HHS Enters Into First-Ever Ransomware Resolution Agreement and Corrective Action Plan
The U.S. Department of Health and Human Services ("HHS") Office of Civil Rights ("OCR") has entered into its first settlement of potential Health Insurance Portability and Accountability Act ("HIPAA") violations arising out of a ransomware attack, signaling OCR's continued focus on data security.

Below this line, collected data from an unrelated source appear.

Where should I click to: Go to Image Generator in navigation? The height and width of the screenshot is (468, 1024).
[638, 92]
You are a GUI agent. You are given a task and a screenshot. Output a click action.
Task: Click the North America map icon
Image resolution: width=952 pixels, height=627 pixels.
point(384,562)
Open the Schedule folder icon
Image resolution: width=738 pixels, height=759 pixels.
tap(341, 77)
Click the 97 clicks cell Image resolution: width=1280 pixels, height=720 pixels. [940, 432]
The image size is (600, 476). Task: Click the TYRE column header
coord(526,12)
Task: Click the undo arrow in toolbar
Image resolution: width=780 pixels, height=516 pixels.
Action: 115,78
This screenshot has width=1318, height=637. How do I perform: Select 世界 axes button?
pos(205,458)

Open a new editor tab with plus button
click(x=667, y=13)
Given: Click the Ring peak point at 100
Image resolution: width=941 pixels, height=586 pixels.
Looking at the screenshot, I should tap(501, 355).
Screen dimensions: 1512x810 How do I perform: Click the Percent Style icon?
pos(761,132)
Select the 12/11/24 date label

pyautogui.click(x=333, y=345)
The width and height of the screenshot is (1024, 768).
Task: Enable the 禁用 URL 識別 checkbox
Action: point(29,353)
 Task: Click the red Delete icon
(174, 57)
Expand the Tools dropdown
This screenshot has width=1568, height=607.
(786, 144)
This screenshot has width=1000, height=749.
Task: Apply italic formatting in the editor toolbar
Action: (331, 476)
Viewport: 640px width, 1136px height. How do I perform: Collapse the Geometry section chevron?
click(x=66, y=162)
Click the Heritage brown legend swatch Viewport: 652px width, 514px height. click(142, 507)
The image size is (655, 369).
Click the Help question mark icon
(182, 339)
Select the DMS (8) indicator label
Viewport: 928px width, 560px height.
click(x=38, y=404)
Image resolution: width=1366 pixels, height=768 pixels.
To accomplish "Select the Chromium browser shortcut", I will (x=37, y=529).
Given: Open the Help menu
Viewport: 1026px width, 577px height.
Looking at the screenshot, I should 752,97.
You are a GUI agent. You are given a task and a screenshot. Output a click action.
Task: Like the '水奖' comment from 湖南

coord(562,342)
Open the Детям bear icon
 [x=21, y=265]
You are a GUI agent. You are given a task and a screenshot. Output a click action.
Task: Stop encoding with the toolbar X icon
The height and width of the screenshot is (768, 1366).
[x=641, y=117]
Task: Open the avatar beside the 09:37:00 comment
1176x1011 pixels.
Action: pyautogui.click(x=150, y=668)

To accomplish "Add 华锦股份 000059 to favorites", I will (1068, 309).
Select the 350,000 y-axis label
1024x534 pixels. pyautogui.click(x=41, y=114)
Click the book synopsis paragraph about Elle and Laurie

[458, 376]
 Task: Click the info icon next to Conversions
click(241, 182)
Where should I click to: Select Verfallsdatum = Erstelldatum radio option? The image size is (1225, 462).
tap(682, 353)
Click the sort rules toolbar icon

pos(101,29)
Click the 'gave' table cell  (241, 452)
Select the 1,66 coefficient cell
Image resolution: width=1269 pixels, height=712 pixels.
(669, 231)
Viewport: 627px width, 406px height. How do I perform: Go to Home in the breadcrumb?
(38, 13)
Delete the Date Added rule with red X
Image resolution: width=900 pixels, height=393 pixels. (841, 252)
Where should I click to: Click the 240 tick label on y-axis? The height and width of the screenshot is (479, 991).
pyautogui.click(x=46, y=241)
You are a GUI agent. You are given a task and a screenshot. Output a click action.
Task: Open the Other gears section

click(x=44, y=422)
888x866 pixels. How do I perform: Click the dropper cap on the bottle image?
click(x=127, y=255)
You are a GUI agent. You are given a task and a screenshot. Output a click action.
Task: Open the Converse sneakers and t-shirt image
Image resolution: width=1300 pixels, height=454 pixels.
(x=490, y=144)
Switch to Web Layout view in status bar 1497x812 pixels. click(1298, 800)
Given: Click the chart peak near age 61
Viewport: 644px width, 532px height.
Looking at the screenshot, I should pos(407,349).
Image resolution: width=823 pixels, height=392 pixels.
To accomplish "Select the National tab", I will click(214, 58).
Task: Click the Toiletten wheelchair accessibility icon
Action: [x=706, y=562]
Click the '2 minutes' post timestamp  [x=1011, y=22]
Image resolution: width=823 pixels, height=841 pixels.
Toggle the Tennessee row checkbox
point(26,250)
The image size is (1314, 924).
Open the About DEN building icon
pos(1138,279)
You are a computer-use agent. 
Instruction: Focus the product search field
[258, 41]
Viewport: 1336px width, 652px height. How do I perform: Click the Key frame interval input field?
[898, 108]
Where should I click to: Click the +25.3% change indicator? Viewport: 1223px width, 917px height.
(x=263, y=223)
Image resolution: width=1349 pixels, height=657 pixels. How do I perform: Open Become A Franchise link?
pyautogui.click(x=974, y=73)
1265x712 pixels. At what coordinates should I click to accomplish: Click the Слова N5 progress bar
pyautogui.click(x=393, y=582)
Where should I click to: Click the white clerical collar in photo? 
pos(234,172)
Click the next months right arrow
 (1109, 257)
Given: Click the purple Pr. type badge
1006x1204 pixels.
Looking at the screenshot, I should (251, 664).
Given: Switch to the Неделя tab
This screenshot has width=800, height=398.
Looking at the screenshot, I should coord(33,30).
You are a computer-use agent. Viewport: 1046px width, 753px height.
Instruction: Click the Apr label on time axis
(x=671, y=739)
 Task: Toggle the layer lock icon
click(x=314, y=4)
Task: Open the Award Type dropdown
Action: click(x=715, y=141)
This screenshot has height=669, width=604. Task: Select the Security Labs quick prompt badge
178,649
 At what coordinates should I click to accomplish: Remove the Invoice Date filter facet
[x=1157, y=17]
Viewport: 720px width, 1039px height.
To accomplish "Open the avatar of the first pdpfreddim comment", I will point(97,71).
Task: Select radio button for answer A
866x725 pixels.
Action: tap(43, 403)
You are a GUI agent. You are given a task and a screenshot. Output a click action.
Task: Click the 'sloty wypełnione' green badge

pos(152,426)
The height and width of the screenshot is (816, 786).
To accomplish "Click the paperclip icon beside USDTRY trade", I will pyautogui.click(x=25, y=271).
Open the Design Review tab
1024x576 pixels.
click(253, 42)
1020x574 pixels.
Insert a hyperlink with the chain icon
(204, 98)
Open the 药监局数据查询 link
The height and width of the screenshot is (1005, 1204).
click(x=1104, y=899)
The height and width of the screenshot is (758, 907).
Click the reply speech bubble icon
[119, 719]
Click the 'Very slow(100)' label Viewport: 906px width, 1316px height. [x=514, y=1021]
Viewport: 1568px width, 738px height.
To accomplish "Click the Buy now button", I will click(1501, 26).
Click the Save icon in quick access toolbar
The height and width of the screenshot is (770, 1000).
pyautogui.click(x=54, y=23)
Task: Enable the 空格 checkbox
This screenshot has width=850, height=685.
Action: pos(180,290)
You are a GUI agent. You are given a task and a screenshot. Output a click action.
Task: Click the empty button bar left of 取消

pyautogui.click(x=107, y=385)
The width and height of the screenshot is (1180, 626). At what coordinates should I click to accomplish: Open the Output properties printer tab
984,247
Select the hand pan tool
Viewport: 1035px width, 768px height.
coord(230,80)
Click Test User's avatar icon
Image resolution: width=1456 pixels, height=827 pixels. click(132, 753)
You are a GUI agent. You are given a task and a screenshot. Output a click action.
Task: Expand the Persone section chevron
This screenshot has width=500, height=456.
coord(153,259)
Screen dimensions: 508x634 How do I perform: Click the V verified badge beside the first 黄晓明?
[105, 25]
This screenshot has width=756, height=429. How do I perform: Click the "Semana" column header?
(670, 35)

On October 31, 2023, the OCR announced a first-of-its-kind ransomware agreement with Doctors' Management Services ("DMS"), a practice management company acting as a business associate to several covered entities, for alleged violations of HIPAA.
What Happened
In April 2019, OCR opened an investigation on a breach report from DMS stating that approximately 206,695 individuals were affected by a ransomware attack. While the initial unauthorized access to its network occurred on April 1, 2017, DMS did not detect this intrusion until December 24, 2018, after ransomware already had encrypted its files. Based on its investigation, OCR alleged that DMS failed to:
- Conduct an accurate and thorough risk analysis to assess the potential risks and vulnerabilities associated with handling electronic protected health information ("ePHI") across the organization;
- Implement procedures to regularly review records of information system activity such as audit logs, access reports, and security incident tracking reports; and
- Implement and maintain appropriate policies and procedures to comply with the HIPAA Security Rule.
The Resolution Agreement
The resolution agreement requires DMS to pay $100,000 and implement a three-year corrective action plan where DMS must, among other things:
- Update its risk analysis, subject to HHS approval;
- Develop a complete inventory of all its environments that contain or store ePHI;
- Update its enterprise-wide risk management plan;
- Revise its written policies and procedures, as indicated to be necessary by the risk analysis and approved by HHS;
- Provide workforce HIPAA training; and
- Provide HHS with annual training reports summarizing compliance.
The Big Picture
By entering into this first-of-its-kind resolution agreement, OCR is signaling its willingness to hold accountable victims of ransomware attacks if OCR finds the organization's non-compliance a contributing factor to the attack. Similarly, federal agencies are increasingly scrutinizing entities for violations relating to health information. In this year alone, the Federal Trade Commission brought its first enforcement actions for violations of the Health Breach Notification Rule, and HHS issued a report indicating that cybersecurity remains a top priority. Business associates, covered entities, and other businesses must continue to carefully implement appropriate controls to secure health information.